Arbitration is a matter of contract, and a party "cannot be required to submit to arbitration any dispute which he has not agreed so to submit." Tracer Research Corp. v. Nat'l Envtl. Servs. Co, 42 F.3d 1292, 1294 (9th Cir. 1994) (citation omitted). A court must therefore determine whether there is an agreement to arbitrate before ordering arbitration. Wagner v. Stratton Oakmont, Inc., 83 F.3d 1046, 1048 (9th Cir. 1996). State law applies to determine which contracts are binding and enforceable under the FAA, if that law governs the validity, revocability, and enforceability of contracts generally. Arthur Anderson LLP v. Carlisle, 556 U.S. 624, 630-31 (2009). Where a written arbitration provision is made enforceable against a third party under state contract law, the FAA's terms are fulfilled. Id. at 631.

As the claims for relief are state law claims, a federal court exercising diversity jurisdiction applies the law of the state in which it sits. Dees v. Billy, 357 Fed. App'x 813, 815 (9th Cir. 2009). In the absence of a controlling California Supreme Court decision, federal courts look to intermediate appellate court decisions. Fourth Investment LP v. United States, 720 F.3d 1058, 1069 (9th Cir. 2013).

California state law states that one must generally be a party to an agreement to be bound by it or invoke it. DMS Servs., LLC v. Super. Ct., 205 Cal. App. 4th 1346, 1352 (2d. Dist. 2012). However, there are limited exceptions to the rule which allow nonsignatories to be compelled to arbitrate a dispute within the scope of the agreement, including agency, estoppel, and third party beneficiary theories. Id. at 1353. These exceptions are generally based on the existence of a relationship between the nonsignatory and the signatory, such as principal and agent, where a "sufficient identity of interest exists between them." Id. (internal quotation omitted).

III. Discussion

SDG&E opposes Defendants' efforts to stay the case. It alleges that it is not a signatory to the agreement and raises concerns about the arbitration procedures. A. SDG&E is Bound to the Arbitration Clause by Equitable Estoppel

SDG&E contends that it should not be forced to arbitrate its dispute because it is not a signatory to the contract, and is not bound by the arbitration provision. It is undisputed that SDG&E did not sign the contract. However, Defendants assert that SDG&E is nonetheless bound by the arbitration provision. Defendants emphasize that Plaintiff's claims are based upon the contract, and argue that SDG&E is bound by the Terms and Conditions based on its own allegations. (Mot. at 4-5, 7).

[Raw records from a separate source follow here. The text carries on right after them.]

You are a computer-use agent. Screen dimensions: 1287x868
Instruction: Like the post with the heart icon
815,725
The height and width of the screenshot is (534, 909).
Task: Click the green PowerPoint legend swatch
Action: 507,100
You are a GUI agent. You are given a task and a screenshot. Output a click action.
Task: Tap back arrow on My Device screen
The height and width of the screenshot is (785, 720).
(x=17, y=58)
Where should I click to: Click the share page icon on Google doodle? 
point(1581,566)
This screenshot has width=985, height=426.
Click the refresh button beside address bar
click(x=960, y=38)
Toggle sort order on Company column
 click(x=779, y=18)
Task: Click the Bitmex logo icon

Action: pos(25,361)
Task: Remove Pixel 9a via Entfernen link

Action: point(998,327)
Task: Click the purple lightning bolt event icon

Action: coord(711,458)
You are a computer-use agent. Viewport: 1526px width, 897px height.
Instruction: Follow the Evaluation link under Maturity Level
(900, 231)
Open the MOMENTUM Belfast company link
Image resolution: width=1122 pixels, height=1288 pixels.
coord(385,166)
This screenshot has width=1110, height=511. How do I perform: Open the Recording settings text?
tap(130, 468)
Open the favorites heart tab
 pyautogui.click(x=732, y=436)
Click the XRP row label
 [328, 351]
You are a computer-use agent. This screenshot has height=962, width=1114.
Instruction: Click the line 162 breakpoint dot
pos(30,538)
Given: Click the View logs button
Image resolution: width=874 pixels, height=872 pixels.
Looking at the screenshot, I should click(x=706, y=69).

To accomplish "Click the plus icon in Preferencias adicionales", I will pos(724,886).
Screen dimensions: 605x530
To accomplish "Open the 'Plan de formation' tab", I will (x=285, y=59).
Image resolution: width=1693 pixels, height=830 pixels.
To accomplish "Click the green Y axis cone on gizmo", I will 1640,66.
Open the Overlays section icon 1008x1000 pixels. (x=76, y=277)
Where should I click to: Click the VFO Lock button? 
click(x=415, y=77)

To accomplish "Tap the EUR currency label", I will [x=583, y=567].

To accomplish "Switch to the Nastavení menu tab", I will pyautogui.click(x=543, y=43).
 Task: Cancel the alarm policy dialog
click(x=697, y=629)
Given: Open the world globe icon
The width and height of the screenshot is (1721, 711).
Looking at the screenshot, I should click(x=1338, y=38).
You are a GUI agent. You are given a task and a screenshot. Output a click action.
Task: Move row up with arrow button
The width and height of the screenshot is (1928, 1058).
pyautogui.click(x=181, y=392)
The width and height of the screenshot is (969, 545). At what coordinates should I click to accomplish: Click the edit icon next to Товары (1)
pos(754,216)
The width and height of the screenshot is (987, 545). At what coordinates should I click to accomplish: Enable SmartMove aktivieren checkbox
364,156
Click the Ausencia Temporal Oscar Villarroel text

California law recognizes that equitable estoppel can apply to permit a signatory to an arbitration agreement to compel a nonsignatory to arbitrate claims which are dependent upon, or inextricably intertwined with, the obligations imposed by an agreement. JSM Tuscany, LLC v. Super. Ct., 193 Cal. App. 4th 1222, 1240-41 (2d Dist. 2011). When a plaintiff brings a claim which "relies on contract terms" against a defendant, the plaintiff can be equitably estopped from repudiating the arbitration clause contained in that agreement. Id. at 1239. When a plaintiff sues on a contract on the basis that, even though the plaintiff is not a party, they are entitled to recover for its breach, "the plaintiff should be equitably estopped from repudiating the contract's arbitration clause." Id. (citations omitted).

Similarly, California law allows a nonsignatory to be compelled to arbitration where: (1) the nonsignatory is a third-party beneficiary of the contract containing the arbitration agreement; and (2) a "preexisting" relationship existed between the nonsignatory and one of the parties to the arbitration agreement, making it equitable to compel the nonsignatory to also be bound to arbitrate his or her claim. Crowley Maritime Corp. v. Boston Old Colony Ins. Co., 158 Cal. App. 4th 1061, 1069-70 (1st Dist. 2008) (citations omitted).

The facts of this case demonstrate that equity requires that SDG&E be estopped from refusing to comply with the dispute resolution provision. SDG&E clearly brings claims based upon the Contract, including breach of contract. SDG&E repeatedly asserts that it can recover because it has direct rights, or is a third-party beneficiary. SDG&E seeks to benefit from the Contract by recovering for causes of action arising from the Contract. Equity requires that it abide by the agreement to use arbitration to resolve Contract disputes.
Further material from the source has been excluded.